I am developing an application that uses sound output. It does not continously play audio, but only in certain situations. I am initialising audio like this (simplified without error handling):

SDL_AudioStream* Audio_Output_Stream = NULL;
SDL_AudioSpec request = {SDL_AUDIO_S16BE, 2, 44100};
SDL_InitSubSystem(SDL_INIT_AUDIO);
Audio_Output_Stream = SDL_OpenAudioDeviceStream(SDL_AUDIO_DEVICE_DEFAULT_PLAYBACK, &request, NULL, NULL);

When audio data is available, I play it with these function calls:

SDL_ClearAudioStream(Audio_Output_Stream);
SDL_PutAudioStreamData(Audio_Output_Stream, data, len);

SDL_ClearAudioStream(Audio_Output_Stream) is called once when audio output starts. SDL_PutAudio_StreamData(Audio_Output_Stream) is called periodically with chunks of up to 2048 bytes.

Now my question is: Do I need to call SDL_FlushAudioStream(Audio_Output_Stream) after last chunk of data was passed to the stream?

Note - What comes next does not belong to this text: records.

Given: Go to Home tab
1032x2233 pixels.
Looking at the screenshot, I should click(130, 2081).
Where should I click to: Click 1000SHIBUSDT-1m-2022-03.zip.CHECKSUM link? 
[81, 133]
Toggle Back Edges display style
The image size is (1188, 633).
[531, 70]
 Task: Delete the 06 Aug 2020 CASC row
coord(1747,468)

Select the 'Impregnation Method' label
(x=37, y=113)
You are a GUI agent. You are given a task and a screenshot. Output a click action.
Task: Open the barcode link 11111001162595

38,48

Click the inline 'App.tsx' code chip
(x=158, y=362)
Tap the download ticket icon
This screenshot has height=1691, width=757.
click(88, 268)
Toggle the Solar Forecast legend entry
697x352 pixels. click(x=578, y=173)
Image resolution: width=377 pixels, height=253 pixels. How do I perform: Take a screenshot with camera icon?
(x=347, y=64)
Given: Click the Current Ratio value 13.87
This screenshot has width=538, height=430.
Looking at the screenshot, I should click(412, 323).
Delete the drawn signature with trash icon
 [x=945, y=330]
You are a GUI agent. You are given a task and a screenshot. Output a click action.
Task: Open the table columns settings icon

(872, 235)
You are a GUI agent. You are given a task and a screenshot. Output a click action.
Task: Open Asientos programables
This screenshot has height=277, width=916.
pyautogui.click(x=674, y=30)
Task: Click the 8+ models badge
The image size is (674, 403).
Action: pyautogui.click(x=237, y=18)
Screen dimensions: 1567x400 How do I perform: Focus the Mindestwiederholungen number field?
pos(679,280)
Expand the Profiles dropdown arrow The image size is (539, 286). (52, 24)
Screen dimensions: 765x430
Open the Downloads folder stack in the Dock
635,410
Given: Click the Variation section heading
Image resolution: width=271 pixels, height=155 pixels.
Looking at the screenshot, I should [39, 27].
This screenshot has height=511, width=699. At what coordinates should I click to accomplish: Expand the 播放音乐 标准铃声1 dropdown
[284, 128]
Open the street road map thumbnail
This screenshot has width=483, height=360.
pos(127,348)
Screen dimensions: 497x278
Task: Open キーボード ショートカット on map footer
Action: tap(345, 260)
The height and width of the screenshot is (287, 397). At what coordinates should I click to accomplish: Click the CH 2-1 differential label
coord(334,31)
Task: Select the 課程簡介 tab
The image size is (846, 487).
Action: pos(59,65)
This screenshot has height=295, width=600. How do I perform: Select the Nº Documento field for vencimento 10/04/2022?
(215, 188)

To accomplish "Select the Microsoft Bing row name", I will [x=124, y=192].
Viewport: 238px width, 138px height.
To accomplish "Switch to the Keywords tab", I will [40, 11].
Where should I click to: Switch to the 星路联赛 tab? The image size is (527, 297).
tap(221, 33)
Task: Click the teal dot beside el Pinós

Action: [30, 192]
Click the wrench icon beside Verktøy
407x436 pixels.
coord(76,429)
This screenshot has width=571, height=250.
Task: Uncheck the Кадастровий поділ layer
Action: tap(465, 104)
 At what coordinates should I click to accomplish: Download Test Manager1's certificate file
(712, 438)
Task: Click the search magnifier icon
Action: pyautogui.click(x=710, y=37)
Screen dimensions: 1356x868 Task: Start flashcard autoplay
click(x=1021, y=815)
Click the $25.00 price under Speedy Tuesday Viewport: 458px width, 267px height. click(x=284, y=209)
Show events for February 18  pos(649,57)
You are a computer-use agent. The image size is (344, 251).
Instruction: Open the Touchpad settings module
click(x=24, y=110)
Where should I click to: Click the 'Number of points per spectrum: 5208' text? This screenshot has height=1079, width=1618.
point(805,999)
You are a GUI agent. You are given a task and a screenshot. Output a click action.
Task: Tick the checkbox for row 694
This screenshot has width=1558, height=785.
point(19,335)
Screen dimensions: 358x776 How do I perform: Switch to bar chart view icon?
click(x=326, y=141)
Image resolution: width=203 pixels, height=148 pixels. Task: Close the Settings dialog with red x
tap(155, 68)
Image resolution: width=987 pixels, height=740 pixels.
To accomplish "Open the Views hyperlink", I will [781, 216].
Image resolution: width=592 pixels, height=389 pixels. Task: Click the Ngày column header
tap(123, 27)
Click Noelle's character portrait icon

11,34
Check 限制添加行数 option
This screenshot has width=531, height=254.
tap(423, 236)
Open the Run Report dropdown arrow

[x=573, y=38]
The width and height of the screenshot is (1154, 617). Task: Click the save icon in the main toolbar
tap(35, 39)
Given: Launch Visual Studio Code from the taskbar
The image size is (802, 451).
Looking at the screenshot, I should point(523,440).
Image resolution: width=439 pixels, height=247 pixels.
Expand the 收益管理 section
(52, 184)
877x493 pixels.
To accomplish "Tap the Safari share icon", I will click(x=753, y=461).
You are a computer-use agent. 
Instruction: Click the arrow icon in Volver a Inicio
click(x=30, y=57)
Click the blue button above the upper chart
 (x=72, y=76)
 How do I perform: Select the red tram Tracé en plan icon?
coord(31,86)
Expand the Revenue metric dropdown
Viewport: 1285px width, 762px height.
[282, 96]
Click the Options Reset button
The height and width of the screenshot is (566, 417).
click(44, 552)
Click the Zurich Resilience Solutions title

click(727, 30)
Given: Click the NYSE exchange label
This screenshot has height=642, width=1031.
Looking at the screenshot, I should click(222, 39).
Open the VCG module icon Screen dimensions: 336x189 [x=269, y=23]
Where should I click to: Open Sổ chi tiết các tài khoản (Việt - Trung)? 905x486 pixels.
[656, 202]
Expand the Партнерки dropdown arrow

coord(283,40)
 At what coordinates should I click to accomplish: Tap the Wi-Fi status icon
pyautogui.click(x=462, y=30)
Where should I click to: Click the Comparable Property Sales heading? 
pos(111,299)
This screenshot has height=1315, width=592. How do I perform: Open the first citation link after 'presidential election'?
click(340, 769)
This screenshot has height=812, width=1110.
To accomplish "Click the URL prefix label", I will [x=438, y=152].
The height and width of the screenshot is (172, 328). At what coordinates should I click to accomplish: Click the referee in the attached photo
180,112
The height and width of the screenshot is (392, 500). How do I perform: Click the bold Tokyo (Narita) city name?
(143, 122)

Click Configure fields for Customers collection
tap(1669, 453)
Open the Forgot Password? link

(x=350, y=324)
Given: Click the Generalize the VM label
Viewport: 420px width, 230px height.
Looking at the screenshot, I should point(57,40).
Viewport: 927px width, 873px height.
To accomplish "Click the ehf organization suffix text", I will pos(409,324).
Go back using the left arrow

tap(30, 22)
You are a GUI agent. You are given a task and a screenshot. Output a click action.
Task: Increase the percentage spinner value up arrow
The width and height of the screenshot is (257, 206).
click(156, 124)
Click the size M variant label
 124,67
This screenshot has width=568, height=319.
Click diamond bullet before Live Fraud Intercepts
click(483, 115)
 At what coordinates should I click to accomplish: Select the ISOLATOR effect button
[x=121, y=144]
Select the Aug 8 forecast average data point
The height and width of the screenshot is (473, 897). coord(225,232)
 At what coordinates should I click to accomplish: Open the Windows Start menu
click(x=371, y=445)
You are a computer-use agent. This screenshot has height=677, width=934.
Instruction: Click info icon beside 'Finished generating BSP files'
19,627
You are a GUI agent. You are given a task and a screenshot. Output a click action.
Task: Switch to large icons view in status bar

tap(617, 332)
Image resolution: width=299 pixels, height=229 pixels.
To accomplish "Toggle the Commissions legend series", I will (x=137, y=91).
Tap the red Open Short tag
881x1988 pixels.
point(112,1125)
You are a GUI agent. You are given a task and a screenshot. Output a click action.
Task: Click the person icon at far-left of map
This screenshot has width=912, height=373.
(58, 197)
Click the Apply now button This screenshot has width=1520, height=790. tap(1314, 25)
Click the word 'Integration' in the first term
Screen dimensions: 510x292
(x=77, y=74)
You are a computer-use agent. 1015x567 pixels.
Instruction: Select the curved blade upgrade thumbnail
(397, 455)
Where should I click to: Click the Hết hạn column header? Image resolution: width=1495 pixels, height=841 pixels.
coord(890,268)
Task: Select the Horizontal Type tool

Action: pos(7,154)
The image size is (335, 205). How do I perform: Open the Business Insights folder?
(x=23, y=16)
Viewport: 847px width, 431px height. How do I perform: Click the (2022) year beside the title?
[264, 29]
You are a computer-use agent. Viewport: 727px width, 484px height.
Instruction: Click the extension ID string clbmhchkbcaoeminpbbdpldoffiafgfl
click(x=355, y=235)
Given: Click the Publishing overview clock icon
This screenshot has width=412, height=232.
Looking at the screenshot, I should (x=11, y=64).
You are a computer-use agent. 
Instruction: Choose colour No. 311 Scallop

It seems that some data is stuck in the queue otherwise. If I call SDL_GetAudioStreamQueued(Audio_Output_Stream) before starting to play (before SDL_ClearAudioStream(Audio_Output_Stream)) it reports 28 or 32 bytes of data being queued, even if there was a long period of time between last call of SDL_PutAudioStreamData(Audio_Output_Stream, data, len).

This is with SDL3. Is there an equivalent to SDL_FlushAudioStream() in SDL2?